If 2013 is the year enterprises begin implementing their hybrid cloud strategies, as the experts are predicting, then it follows that this will also be the year when hybrid cloud security takes center stage.
According to analysts, industry watchers and security practitioners the bad news is that there is no silver bullet on how to fully accomplish security in a hybrid cloud.
That's because there are so many facets to hybrid cloud security; there's the issue of how to secure on-premise data center resources, how to secure applications that burst to the public cloud, how to secure data stored with multiple cloud service providers, how to protect the virtualized underpinnings of your public and private clouds, and finally how to secure mobile devices that connect to your cloud infrastructure.
If that's not daunting enough, another reason why there isn't a one-size-fits-all solution is that the definition of hybrid cloud is open to interpretation.

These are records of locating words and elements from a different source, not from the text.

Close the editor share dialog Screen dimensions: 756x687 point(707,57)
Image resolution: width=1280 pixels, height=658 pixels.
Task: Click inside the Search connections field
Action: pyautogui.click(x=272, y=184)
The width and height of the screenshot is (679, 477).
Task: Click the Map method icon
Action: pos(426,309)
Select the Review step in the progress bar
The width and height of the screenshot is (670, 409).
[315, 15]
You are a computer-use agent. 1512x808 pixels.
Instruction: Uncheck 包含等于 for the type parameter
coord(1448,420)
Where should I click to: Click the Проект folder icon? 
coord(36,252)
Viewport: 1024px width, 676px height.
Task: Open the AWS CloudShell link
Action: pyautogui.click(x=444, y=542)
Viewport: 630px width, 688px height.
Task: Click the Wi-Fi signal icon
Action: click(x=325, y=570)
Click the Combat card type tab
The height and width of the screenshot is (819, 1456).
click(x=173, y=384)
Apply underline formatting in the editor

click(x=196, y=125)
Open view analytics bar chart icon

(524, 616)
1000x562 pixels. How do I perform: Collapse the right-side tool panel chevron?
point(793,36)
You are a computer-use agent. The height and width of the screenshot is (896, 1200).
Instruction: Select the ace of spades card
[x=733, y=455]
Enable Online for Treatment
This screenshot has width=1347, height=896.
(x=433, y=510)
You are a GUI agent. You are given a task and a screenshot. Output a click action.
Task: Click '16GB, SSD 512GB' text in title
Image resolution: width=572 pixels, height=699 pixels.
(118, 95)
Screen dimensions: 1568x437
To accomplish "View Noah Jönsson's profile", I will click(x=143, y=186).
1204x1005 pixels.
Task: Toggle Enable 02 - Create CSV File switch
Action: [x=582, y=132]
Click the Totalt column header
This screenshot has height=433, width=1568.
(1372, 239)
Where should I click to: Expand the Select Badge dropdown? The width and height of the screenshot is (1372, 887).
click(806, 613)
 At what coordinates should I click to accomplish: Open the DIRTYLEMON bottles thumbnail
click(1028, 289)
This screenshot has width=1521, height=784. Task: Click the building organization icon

And every company has a different comfort level when it comes to security in general and cloud security in particular. One company's game plan for keeping a minimum set of operations under lock and key inside the on-premise data center or a virtual private cloud, while pushing batch processing or user front-end processes to the public cloud might be another IT department's worst nightmare.
"Every hybrid cloud implementation is unique and that makes securing them a moving target," says Dave Asprey, vice president of cloud security at security management vendor TrendMicro. Asprey subscribes to the notion of ambient clouds, essentially the idea that enterprise customers are going to move toward a distributed cloud model where they employ multiple cloud providers - each replaceable based on use case, price and availability.
"I don't necessarily think the types of threats against the ambient cloud is up from those used against traditional data center or private cloud schemes, but the potential risks against the data running across these distributed cloud certainly is," Asprey says.
Security strategies that work
The good news is that enterprises already employing defense-in-depth practices across their existing networks can apply those same tenets within a hybrid cloud security management strategy.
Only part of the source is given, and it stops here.